The paper begins by defining the concept of identity and looks at the meaning of Castilian and Andalusian identity. Next the paper describes the particularities of the Andalusian dietary system and examines the effects that Castilian political ideology had on this system.

The first period includes the years from 1492 to 1502. The treaties of peace between the Andalusian and Castilian rulers granted the continuity of the Islamic laws, customs and properties and established a segregated society. When the Catholic Monarchs changed their religious policy, Muslims' rebellion spread over the Kingdom of Granada between 1499 to1501/1502. After the Muslims’ defeat the monarchs ordered on 12 February 1502 the conversion of Muslims or their expulsion from Castile.

The following period starts in 1501/1502 and finishes in 1610. After the conversion, Muslims –now called Moriscos- lost the privileges that the Crown had granted after the conquest. This was the period of the establishment of the Inquisition in Granada accompanied by the hardening of the measures against Moriscos with the depositions of the Synod of Guadix in 1554. These developments and the policy of indoctrinating children in Christianity became a decisive element in the transformation of the Moriscos. The most important event of this period was the War of Alpujarras, which started in 1568 as a general rebellion of Granada Moriscos against the Castilians. This war was the result of a royal decree in 1567 forbidding Morisco customs, of the confiscation of many Morisco lands, and of the cultural weakness of Moriscos. Two years after the start of the Moriscos’ rebellion, the Castilian rulers expelled them from the Kingdom of Granada and distributed them in Muslim ghettos around Castile. In 1609 came the order of expulsion of all Moriscos from the Iberian Peninsula, and the anti-Morisco literature started to justify the expulsion.

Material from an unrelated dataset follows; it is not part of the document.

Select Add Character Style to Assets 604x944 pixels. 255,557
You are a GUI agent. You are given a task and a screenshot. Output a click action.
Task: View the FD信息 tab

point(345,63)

The paper ends by describing the effects of all the Castilian measures on Morisco food identity and on Castilian cuisine.
 


IDENTITY, CONQUERORS AND MUSLIMS

1.1. Identity

Identity is the way a person or a social group defines oneself/itself in relation to another. Because identity is always linked to a particular historical conjuncture, identity is always changing, and as a result the other is never immutable. Any process of identification reflects the way people determine their relation with the others, the way they organise their spaces and create networks of affinities, solidarity or avoidance. The notion of identity includes implicitly the notion of unity and, thus, the will of denying diversity and imposing homogeneity.

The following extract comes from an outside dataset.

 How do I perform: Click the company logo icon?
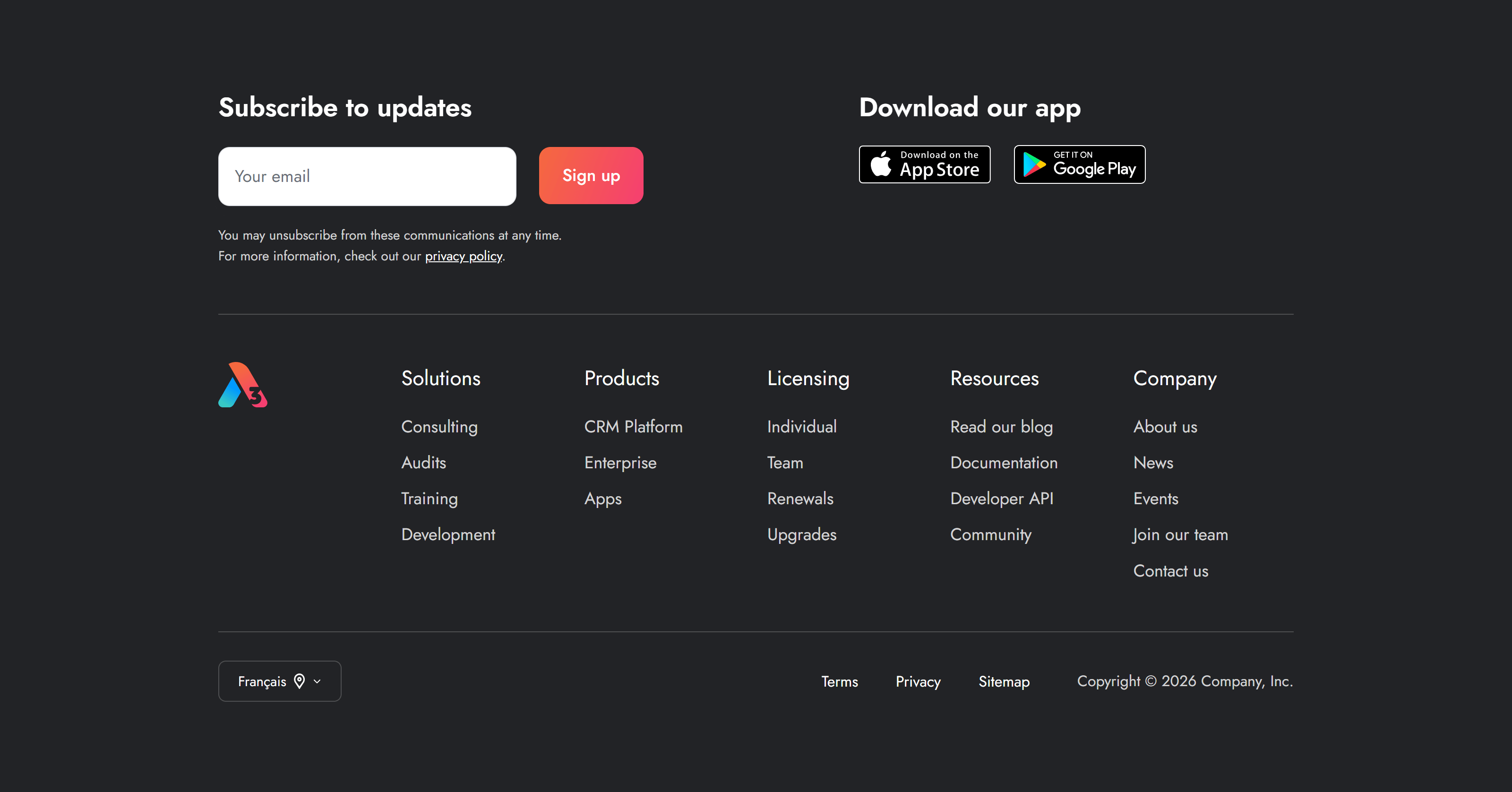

Focusing on food, dietary identity takes into account the form in which a society organises and conceptualises the spaces surrounding food, the way in which food is eaten and the mechanisms that permit eating. All of these elements are closely related to the existence of a mentality, in which the social, political and religious factors of a particular period join. In the Kingdom of Granada it is impossible to distinguish Castilian or Morisco identity without distinguishing the antagonism existing between both communities.

 

1.2. The Identity of Conquerors

The Castilian perception of Andalusian food ways -as shown by the Castilian chronicles and travel books of the fifteenth and sixteenth centuries- displayed a certain tolerance toward all food ways located on the spatial or cultural fringes of the Christian West, since they were produced in an environment that was not subject to the mental structures of Castilians.

After the conquest of al-Andalus, Castilians were not tolerant of the food because when Muslim territories became Castilian the structures had to do the same. The process of domination and the measures that Castilians put in place after the conquest were the result of the application of an ideology of unitary identity and its concepts of segregation, marginality, integration, education and persecution. The application of these concepts created a contradiction. Old Christians wanted to separate themselves from Moriscos, but at the same time Christians wanted to integrate Moriscos. Religion was the criterion that separated something assimilable from something that was not. In the ideological context of the period religion united the faithful, meaning that whoever was religiously divergent disturbed the social cohesion of the group. The contradictory Castilian unitary ideology was still in operation after the forced conversion. Castilians forced the Moriscos' conversion but marginalized Moriscos because they did not converted voluntary.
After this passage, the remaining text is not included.